%%
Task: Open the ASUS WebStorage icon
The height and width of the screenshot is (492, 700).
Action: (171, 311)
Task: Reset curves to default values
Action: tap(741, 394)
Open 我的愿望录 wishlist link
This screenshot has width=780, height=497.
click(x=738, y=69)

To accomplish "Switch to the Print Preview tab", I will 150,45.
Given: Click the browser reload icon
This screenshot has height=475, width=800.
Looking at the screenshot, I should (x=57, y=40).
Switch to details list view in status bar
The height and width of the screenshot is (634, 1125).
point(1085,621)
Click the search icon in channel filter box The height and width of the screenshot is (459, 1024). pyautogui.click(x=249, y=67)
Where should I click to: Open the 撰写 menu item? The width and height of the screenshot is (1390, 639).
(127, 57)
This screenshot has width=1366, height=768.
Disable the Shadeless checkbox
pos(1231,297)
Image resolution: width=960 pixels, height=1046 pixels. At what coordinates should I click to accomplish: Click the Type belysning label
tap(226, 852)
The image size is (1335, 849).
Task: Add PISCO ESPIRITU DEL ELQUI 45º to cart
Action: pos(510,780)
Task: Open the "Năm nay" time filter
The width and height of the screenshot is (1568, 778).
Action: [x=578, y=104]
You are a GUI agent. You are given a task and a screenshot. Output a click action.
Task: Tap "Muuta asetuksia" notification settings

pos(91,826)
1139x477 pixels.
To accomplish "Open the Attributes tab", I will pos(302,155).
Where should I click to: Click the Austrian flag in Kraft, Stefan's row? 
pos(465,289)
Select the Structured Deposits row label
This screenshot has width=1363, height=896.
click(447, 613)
%%
TASK ITEM -
Only lines that contain the string "will" count; pick each one out of the records and copy it.

WRITTEN RESPONSE -
To accomplish "Switch to the Print Preview tab", I will 150,45.
To accomplish "Open the Attributes tab", I will pos(302,155).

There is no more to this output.